Athènes : des militants d’extrême droite « nettoient » les quartiers de clandestins afghans

LE MONDE | 27.07.09

Athènes : des militants d’extrême droite « nettoient » les quartiers de clandestins afghans

M. Berlusconi, il les renvoie bien, ses clandestins, pourquoi on ferait pas la même chose ? » Pour Haralambos Drakoulis, vendeur d’électroménager dans le centre populaire d’Athènes, trop c’est trop : la Grèce doit tarir l’afflux de migrants.

Dans son quartier d’Agion Pantéleïmon, des habitants appuyés par des militants d’extrême droite ont organisé la riposte. A coup de rondes musclées, et sans jamais être ennuyés par la police, ils ont fait fuir les Afghans qui depuis des mois campaient dans la rue ou chez des marchands de sommeil. La communauté, estimée à quelque 2 000 personnes, s’est repliée quelques rues plus loin.

« Nous rasons les murs. C’est si dur que des familles seraient prêtes à repartir pour l’Afghanistan. Mais même pour ça, on ne nous aide pas », se plaint Zahir Mahmadi, un ancien militaire demandeur d’asile, qui tente d’aider ses compatriotes. La Grèce, qui refuse toute régularisation à ceux arrivés après 2005, « ne nous donne pas de papiers. Même à 25 euros par jour il n’y a plus de travail sur les chantiers. Qu’ils nous laissent au moins continuer en Europe ! » s’indigne-t-il.
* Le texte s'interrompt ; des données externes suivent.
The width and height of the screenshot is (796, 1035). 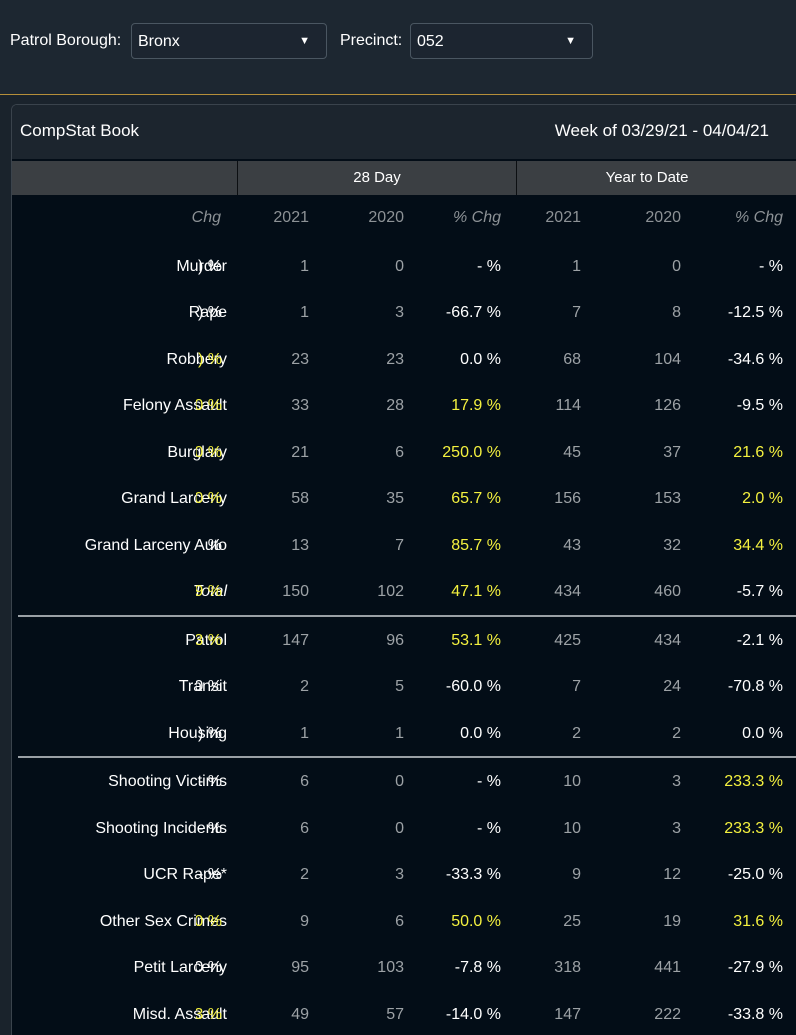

Le gouvernement appelle les partenaires du Nord à « partager le fardeau » migratoire que la géographie fait peser sur le Sud.

CAMPS DE « RÉCEPTION »

S’il se satisfait de voir son quartier « nettoyé », M. Drakoulis n’approuve pas la méthode. « Ce n’est pas mon genre. Et puis à force de tabasser les gens, ils vont riposter », s’inquiète-t-il. Dans l’immédiat, les militants anarchistes et d’extrême gauche ont trouvé là une nouvelle cause. Quelque 2 000 d’entre eux ont manifesté à la mi-juillet pour tenter de reprendre la place, mais se sont heurtés à un cordon de néonazis, puis de policiers, et le face-à-face a dégénéré en échauffourées.

Depuis des années, le laisser-aller tient lieu depuis de politique migratoire. La tension monte aussi dans le quartier touristique du marché, au pied de l’Acropole. A l’approche de l’été, après la mobilisation des usagers contre la « ghettoïsation » de la zone et un raid de têtes rasées contre un squat de sans-papiers, la police est intervenue.

Les indésirables sont partis plus loin. Certains réussiront peut-être à gagner Calais, d’autres se retrouvent entassés dans des postes de police. Selon un récent rapport du Conseil de l’Europe, le risque de mauvais traitements y est « considérable ». Les autorités ne reconnaissent que des écarts isolés.

Aux élections européennes de juin, le petit parti d’extrême droite Laos a obtenu 7 % des voix. Le gouvernement conservateur a durci son arsenal. La durée de détention pour entrée clandestine est doublée à six mois, reconductibles jusqu’à un an. La peine maximale pour les passeurs est portée à 25 ans (cinq auparavant). Le ministère de l’intérieur a annoncé l’aménagement de camps dits « de réception » (immédiatement baptisés « de concentration » par les ONG de défense des immigrés), et l’organisation de renvois par avion.

« Il y a un malentendu sur la nature et l’ampleur du problème. L’image de hordes venues d’Asie pour prendre le pays d’assaut n’est pas juste », juge Anna Triantaphyllidou, chercheuse sur l’immigration à la Fondation grecque de politique étrangère Eliamep. Elle estime les dernières vagues d’arrivées clandestines depuis 2007 à 50 000 personnes, et les sans-papiers à quelque 300 000. Dans l’immédiat, les rares chiffres officiels attestent d’un tassement de l’immigration : 3 988 arrestations ont été recensées aux frontières maritimes pour le premier semestre, contre 15 315 en 2008 et 9 240 en 2007.